1915 film by Ernst Lubitsch

Blindekuh (English: Blind man's mane) is a 1915 German silent comedy film by Ernst Lubitsch. The one-act comedy is one of the director's lost works.

== Plot ==
A woman desperately wants to prevent her daughter from marrying a man she doesn't like. To this end, she gets engaged to her daughter's boyfriend. However, she is outsmarted by the couple, who eventually find a way to be together.

== Production ==
This film was Lubitsch's first directorial work from 1914, but it did not premiere until 1915.  The buildings in the film were designed by Kurt Richter.
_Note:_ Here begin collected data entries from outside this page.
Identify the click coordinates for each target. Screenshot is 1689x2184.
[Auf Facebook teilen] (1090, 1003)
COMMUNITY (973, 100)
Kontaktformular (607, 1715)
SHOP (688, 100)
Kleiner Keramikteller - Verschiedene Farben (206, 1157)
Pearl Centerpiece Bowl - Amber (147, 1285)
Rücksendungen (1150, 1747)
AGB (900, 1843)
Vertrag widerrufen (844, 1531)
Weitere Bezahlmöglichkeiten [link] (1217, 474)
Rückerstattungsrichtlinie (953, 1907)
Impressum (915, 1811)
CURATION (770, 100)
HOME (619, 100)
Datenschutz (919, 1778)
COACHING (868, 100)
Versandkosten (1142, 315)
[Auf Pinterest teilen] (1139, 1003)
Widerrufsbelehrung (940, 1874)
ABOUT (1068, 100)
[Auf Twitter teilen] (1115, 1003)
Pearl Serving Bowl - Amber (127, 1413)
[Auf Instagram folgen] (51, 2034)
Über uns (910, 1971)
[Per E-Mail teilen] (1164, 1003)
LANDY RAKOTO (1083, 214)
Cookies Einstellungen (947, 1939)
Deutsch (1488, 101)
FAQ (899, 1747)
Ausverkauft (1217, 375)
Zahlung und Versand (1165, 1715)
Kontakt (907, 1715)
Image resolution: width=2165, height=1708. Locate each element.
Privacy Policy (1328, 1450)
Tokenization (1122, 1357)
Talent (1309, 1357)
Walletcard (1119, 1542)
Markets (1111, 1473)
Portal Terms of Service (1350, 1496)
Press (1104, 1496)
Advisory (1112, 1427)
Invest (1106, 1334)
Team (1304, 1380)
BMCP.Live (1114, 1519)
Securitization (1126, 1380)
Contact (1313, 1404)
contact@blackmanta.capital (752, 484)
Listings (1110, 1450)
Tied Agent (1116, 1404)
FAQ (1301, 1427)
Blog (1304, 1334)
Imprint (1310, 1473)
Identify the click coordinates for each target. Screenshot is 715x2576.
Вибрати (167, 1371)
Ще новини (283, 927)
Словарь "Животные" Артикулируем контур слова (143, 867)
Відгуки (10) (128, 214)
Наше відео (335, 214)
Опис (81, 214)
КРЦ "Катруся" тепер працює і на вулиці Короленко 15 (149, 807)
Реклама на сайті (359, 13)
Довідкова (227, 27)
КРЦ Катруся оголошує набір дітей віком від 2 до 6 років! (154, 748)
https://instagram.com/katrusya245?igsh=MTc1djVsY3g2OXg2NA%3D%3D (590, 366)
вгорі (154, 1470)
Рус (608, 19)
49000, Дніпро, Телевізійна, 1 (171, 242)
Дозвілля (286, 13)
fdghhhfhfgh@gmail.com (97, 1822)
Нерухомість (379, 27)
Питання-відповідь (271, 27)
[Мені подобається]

The censors banned Blindekuh for young people in May 1915. The premiere took place on May 28, 1915, at UT Nollendorfplatz, UT Friedrichstraße, UT Kurfürstendamm and UT Alexanderplatz in Berlin.

== Criticism ==
The critics praised Lubitsch's "often proven grotesque acting" and wrote that the film "became very funny thanks to Lubitsch's art".  At the same time, however, the film was called “a bit drawn out”, adding that "less would have been more here.”